26 actually consists of a number of rock art sides on both sides of the wadi. The main tableau faces south and is on a vertical rock face approached by a low sand dune.
Left of main rock face and a bit of a climb, sail boat and flock of ostriches.
Site 26 main panorama with "Chieftains" tableau left. Right foreground; bovids and boats on flat rock with incurved sickle boat with cabin, ARF within, being dragged by 5 figures on triangular rock in front.
Slaughter of tethered quadruped (bovid?)
Large boat (114 cm) with two large figures (92 and 83 cm) with bows with twin plumes and three smaller figures. Right: large chieftain figure with outstretched arms. Above: Boat with 11 crew and large twin-plumed figure (45 cm) figure holding throw stick. Bovid held by rope to figure. Other tethering/ lassooing figures and more boats.
Near and below the rock to the right on fallen boulder, unidentified curvilinear shapes-any suggestions?
On a sloping rock 150 metres east of the main tableau-antelopes, elephant, bovids, ibex, hunters and 7 plumed figure (sometimes referred to as the predynastic punk) and boat with canopy. Faces South-East.

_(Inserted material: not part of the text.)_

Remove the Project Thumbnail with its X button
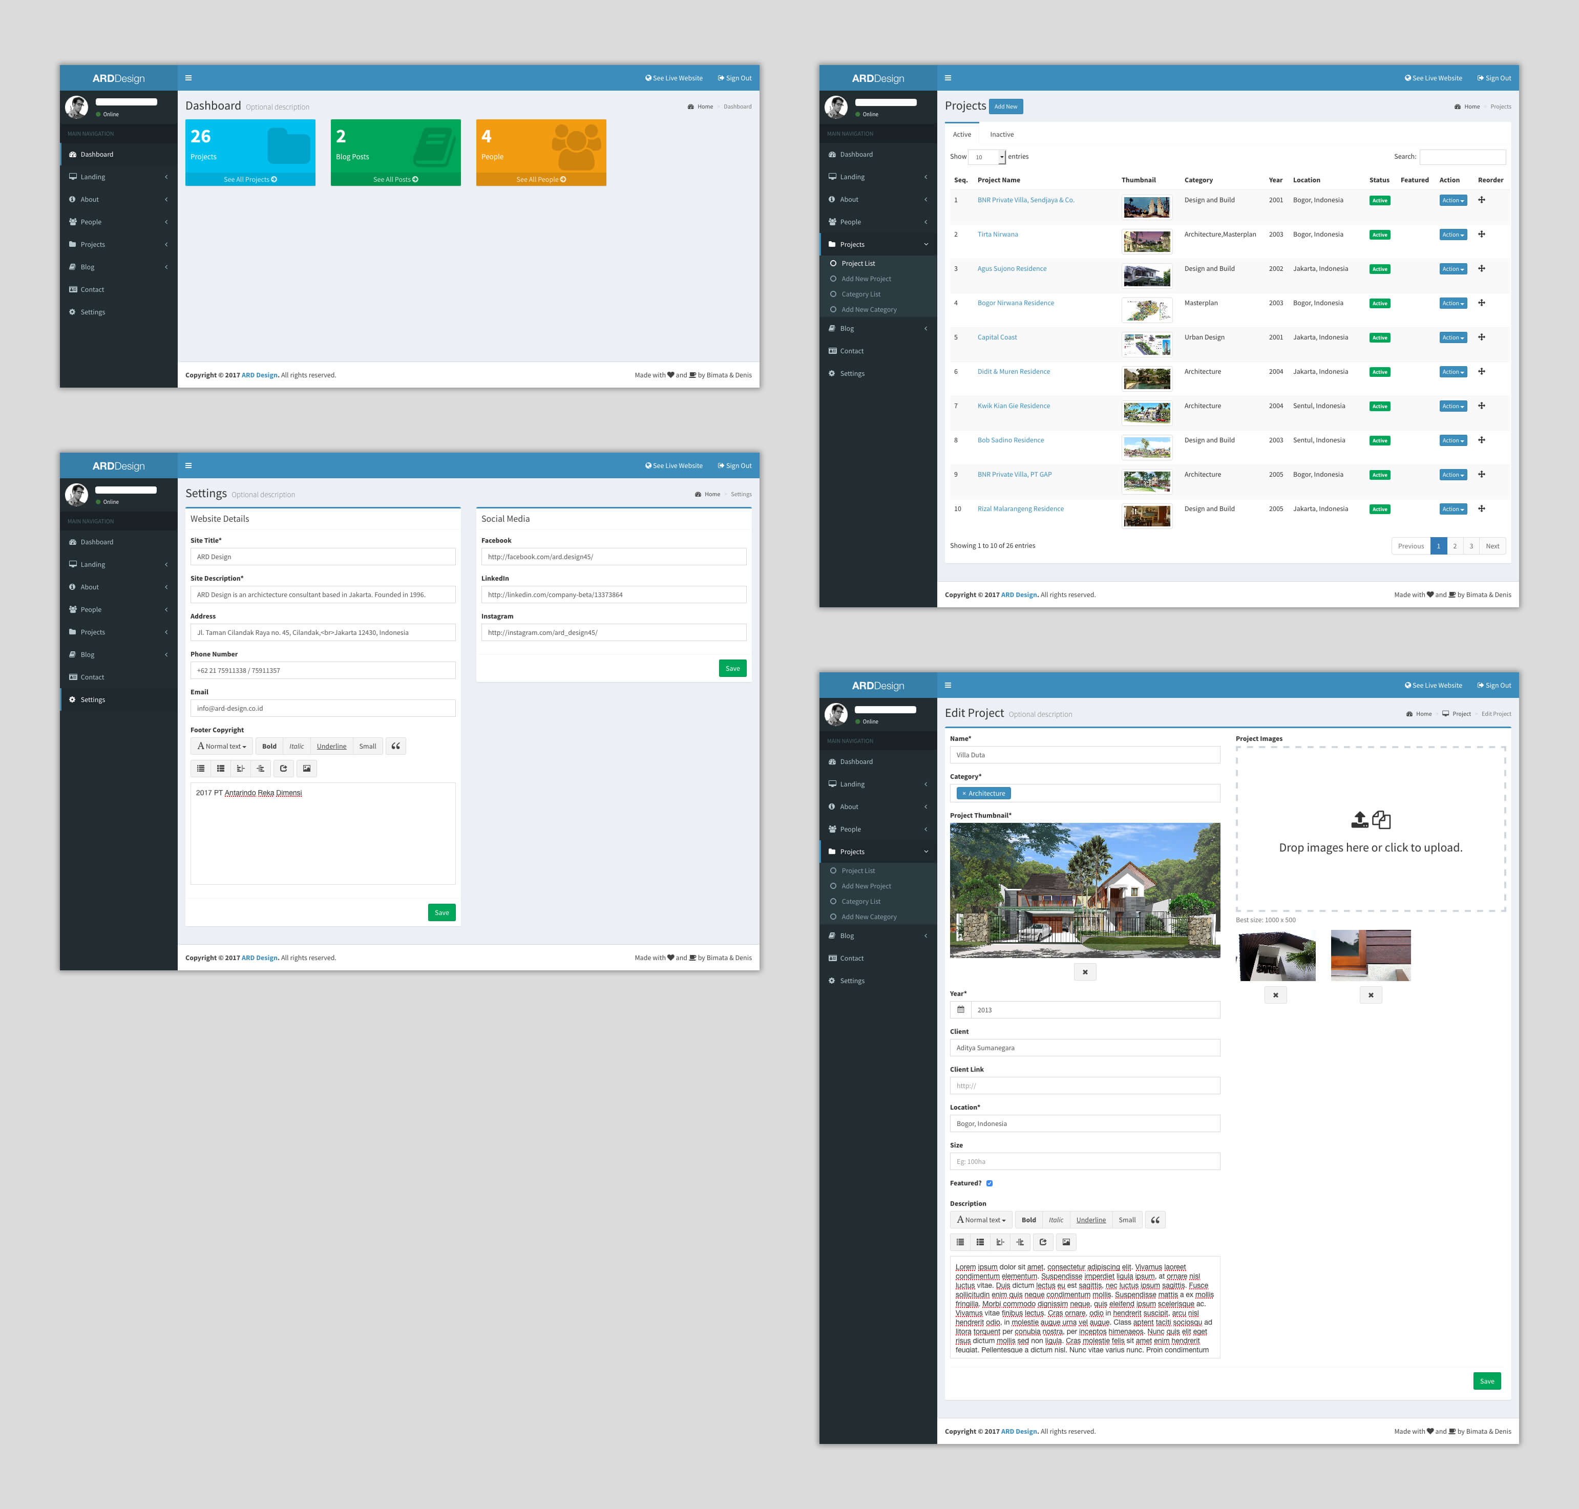Image resolution: width=1579 pixels, height=1509 pixels. pos(1084,972)
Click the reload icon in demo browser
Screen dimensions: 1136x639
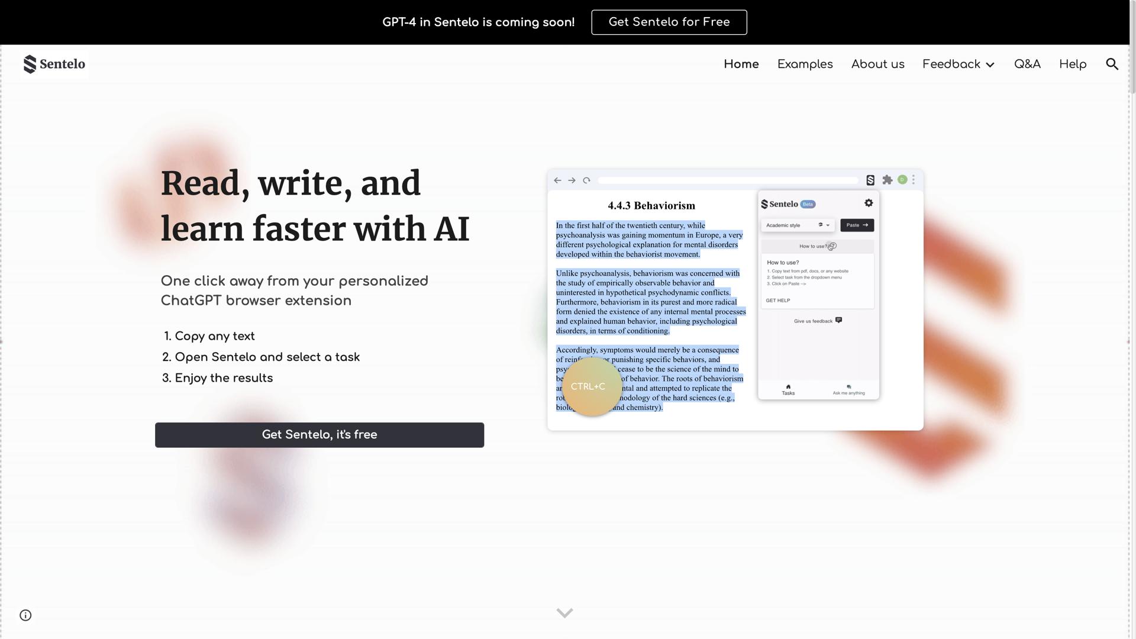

Larger version of the flat rock-with many bovids and tethering/lassooing and boats. The shape of one (see line drawing) has in the past misled some, including Winkler as a product of the 1930's, to see a Mesopotamian origin for the boats in the rock art.
South side of the wadi in a cleft behind some large boulders; the so-called "maceman." If it is a mace, it is an extremely rare feature in the Eastern Desert rock art.